%%

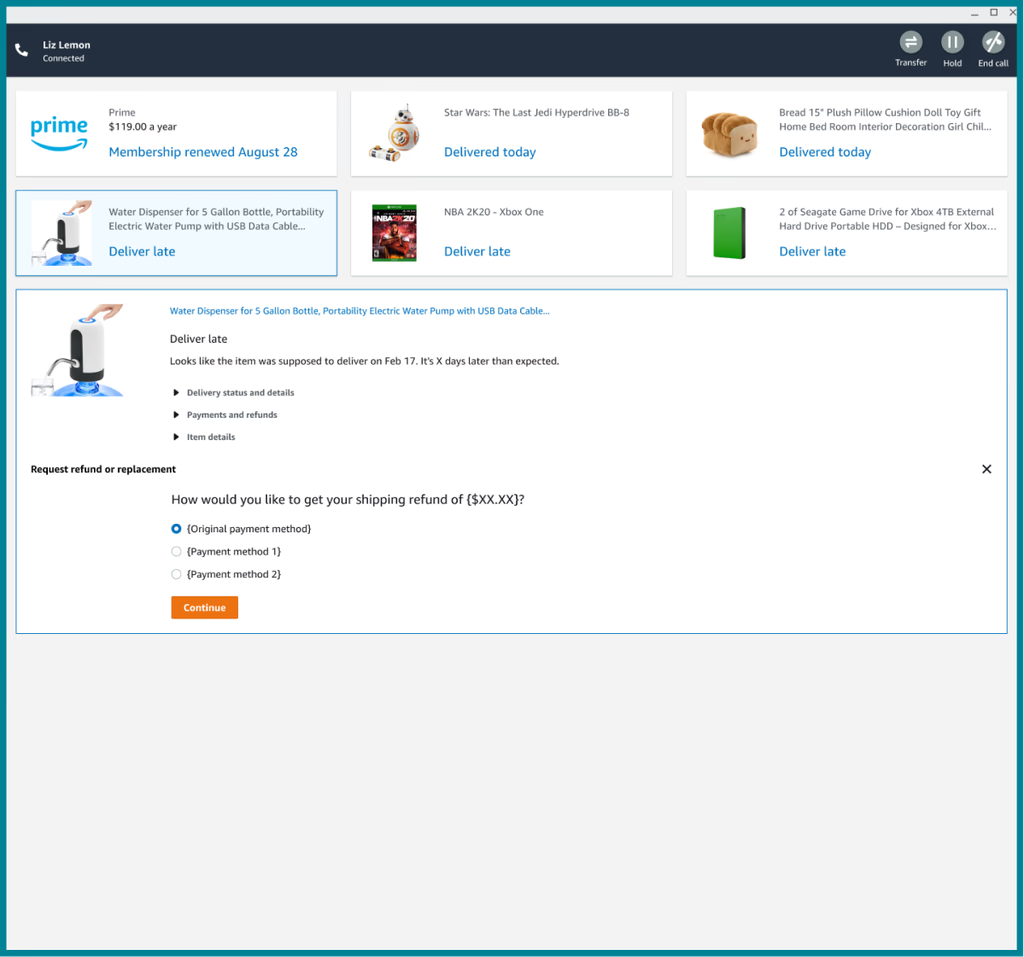This screenshot has height=957, width=1024.
Task: Close the Request refund or replacement panel
Action: coord(986,469)
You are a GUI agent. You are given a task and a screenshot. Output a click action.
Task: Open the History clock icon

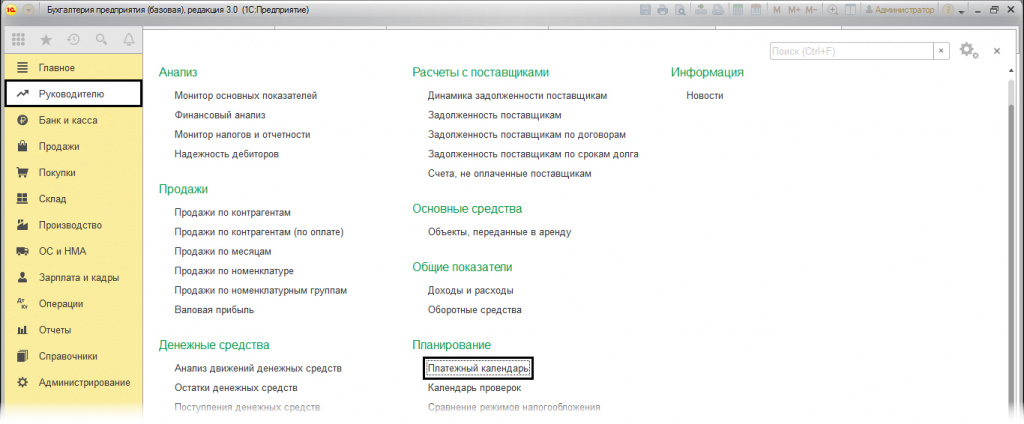(x=73, y=40)

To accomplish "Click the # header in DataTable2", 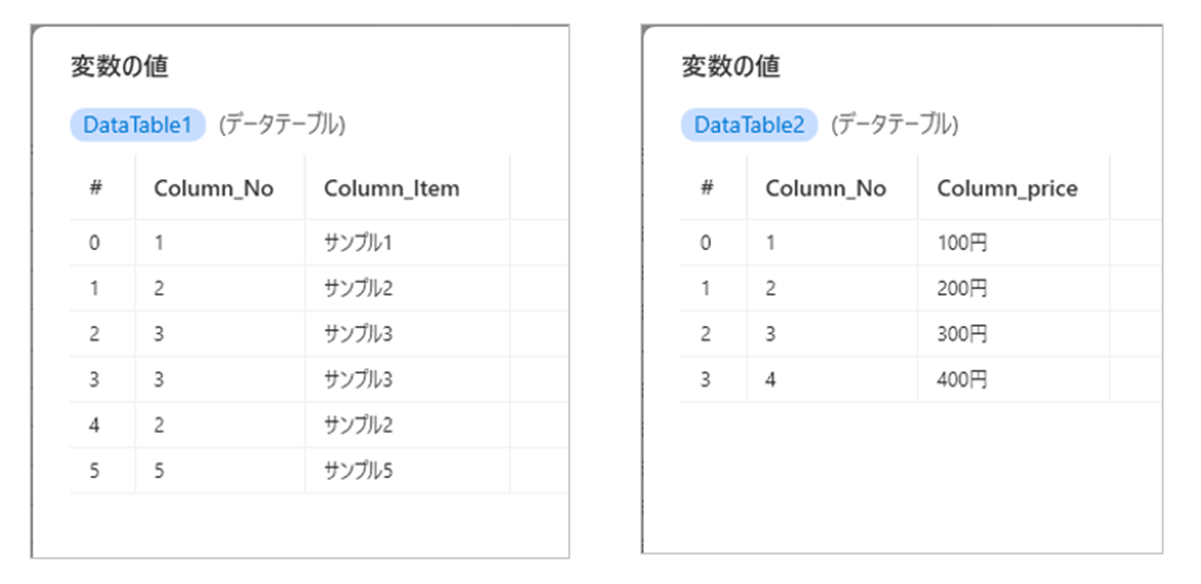I will coord(707,188).
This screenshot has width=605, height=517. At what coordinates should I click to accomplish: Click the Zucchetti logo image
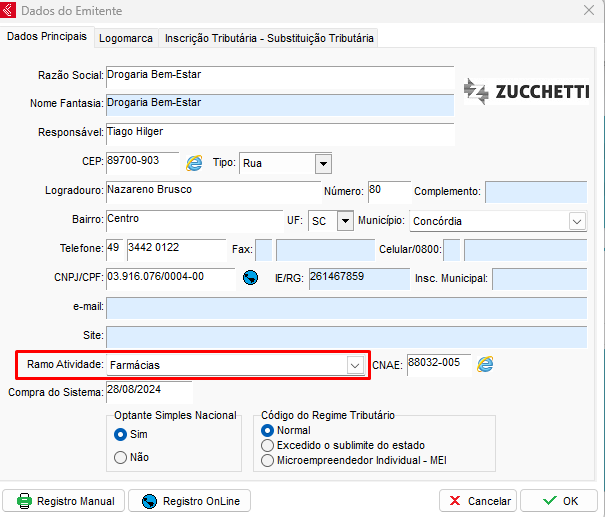pos(526,92)
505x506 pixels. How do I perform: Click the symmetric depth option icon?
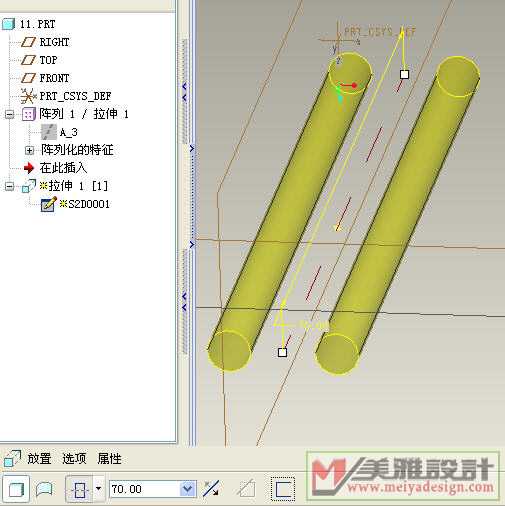point(80,489)
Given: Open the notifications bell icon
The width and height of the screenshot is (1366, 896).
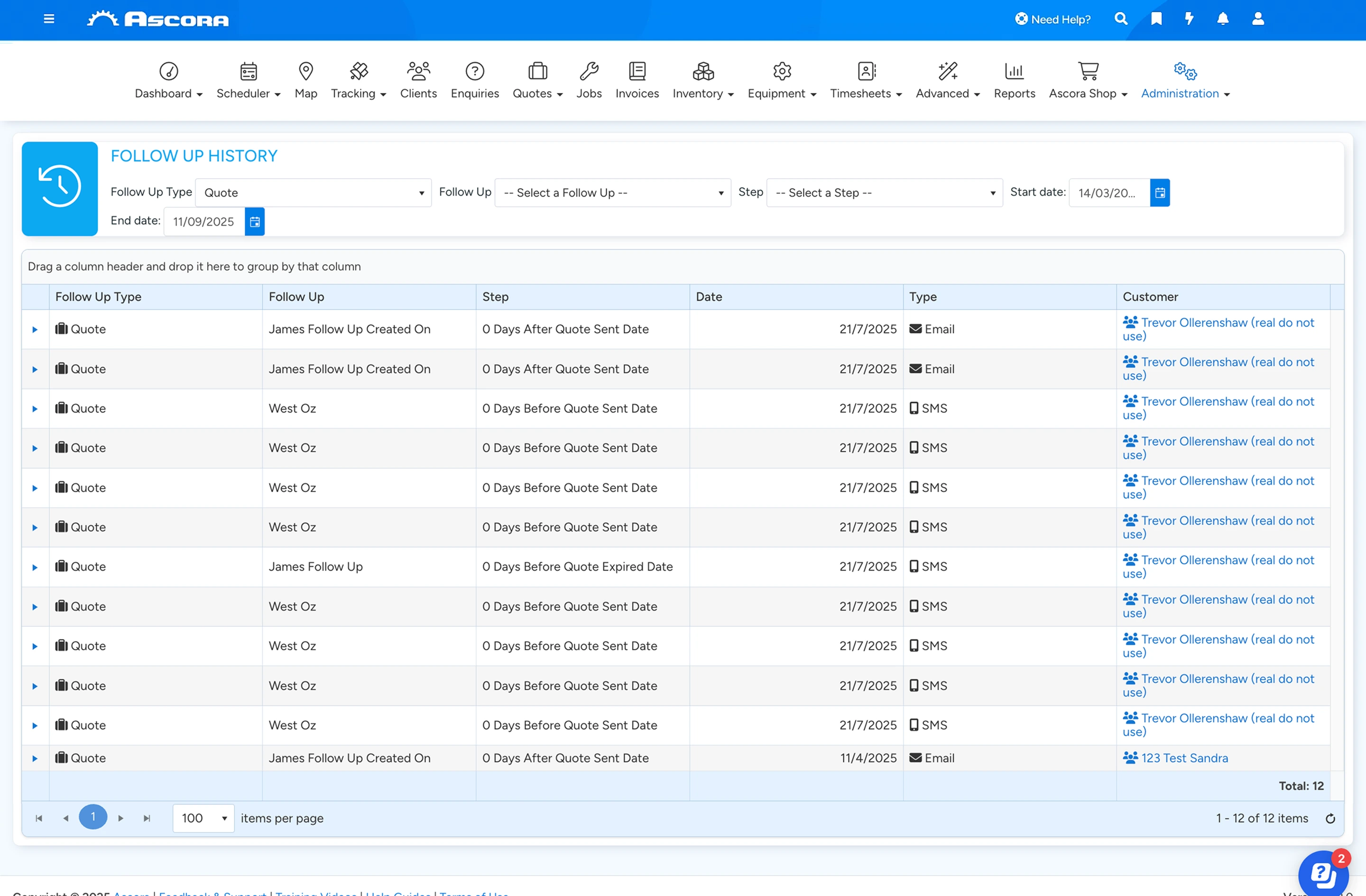Looking at the screenshot, I should coord(1222,19).
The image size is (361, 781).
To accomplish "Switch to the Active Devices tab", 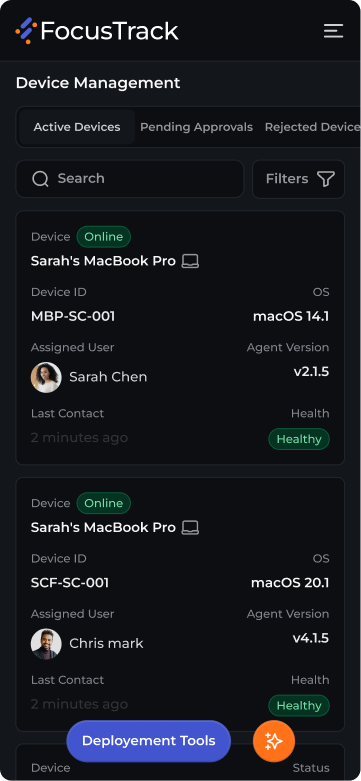I will click(x=77, y=127).
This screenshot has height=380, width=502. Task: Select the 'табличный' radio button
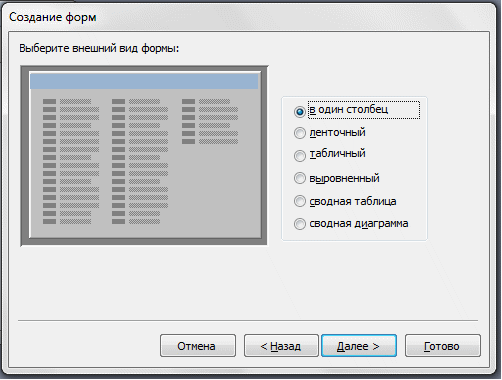pos(300,155)
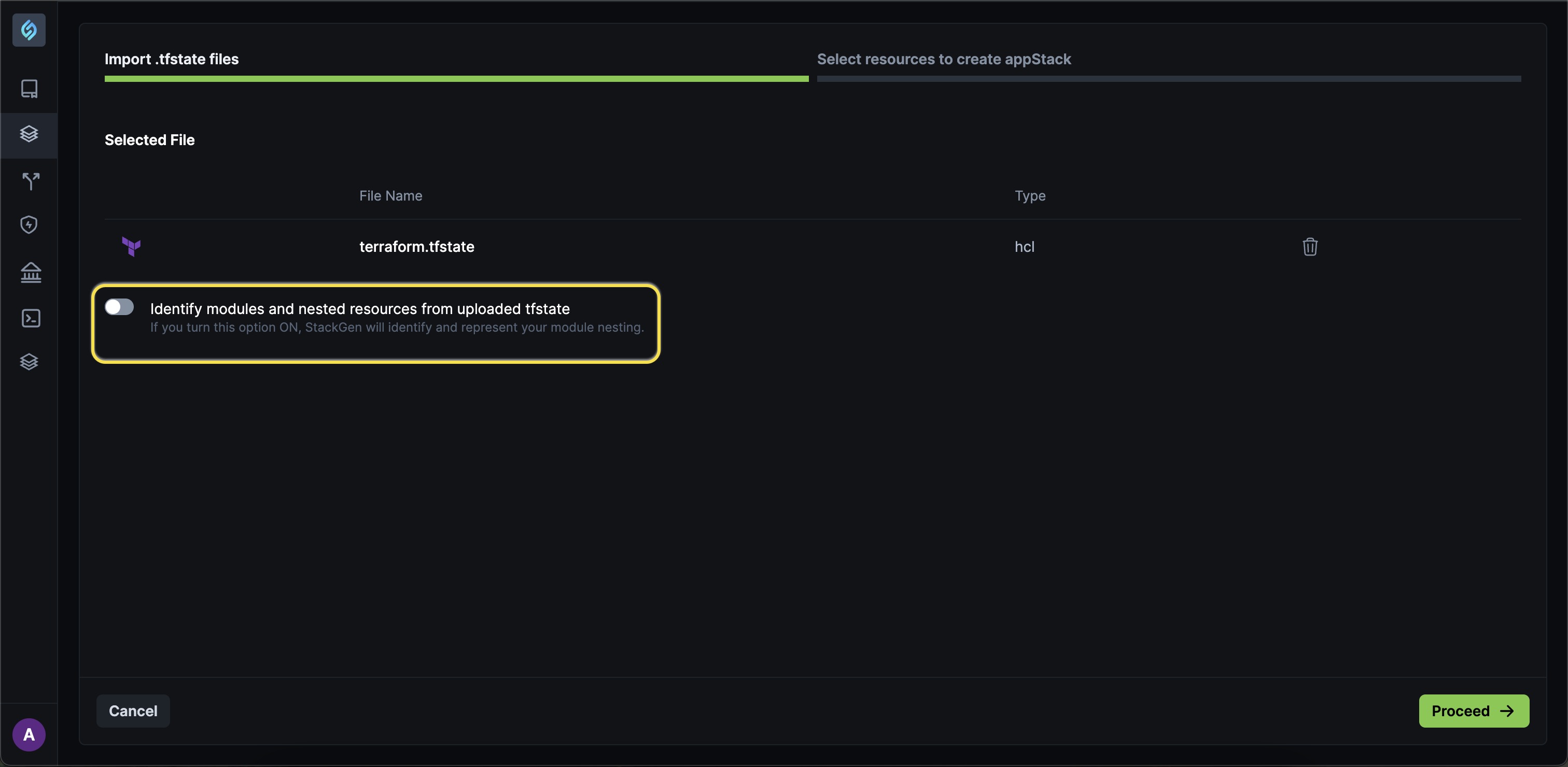Delete terraform.tfstate with trash icon
The image size is (1568, 767).
1310,246
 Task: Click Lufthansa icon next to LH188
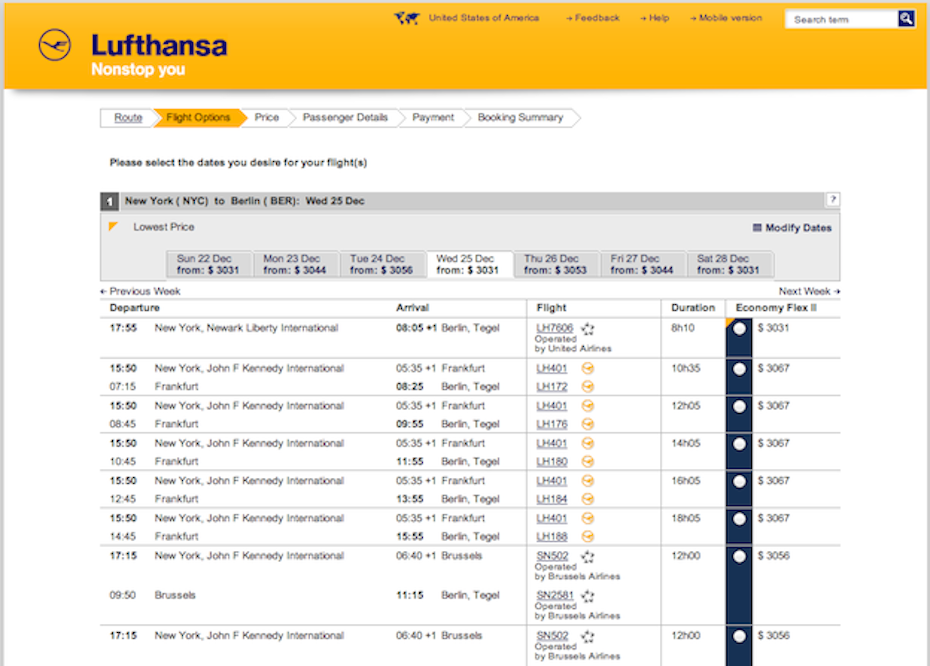coord(588,536)
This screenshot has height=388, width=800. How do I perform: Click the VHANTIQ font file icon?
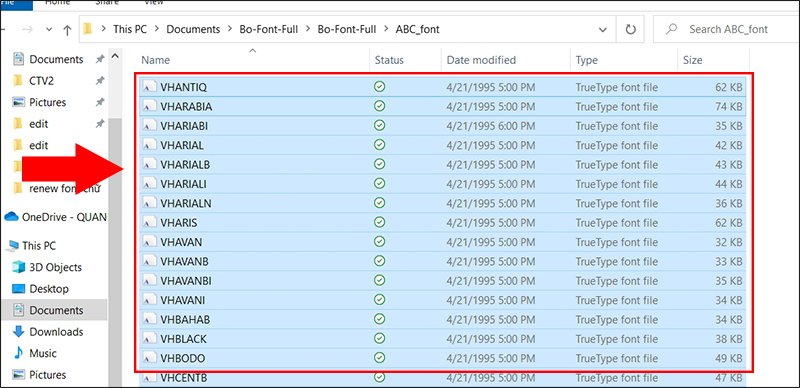pyautogui.click(x=149, y=87)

%%

_What you need to do_
The answer must be an exact transcription of the lines from the one holding "This screenshot has height=388, width=800." to the last line of the entries above, with no pictures and nothing else.

_Completed task_
This screenshot has height=388, width=800. How do I perform: Click the VHANTIQ font file icon?
pyautogui.click(x=149, y=87)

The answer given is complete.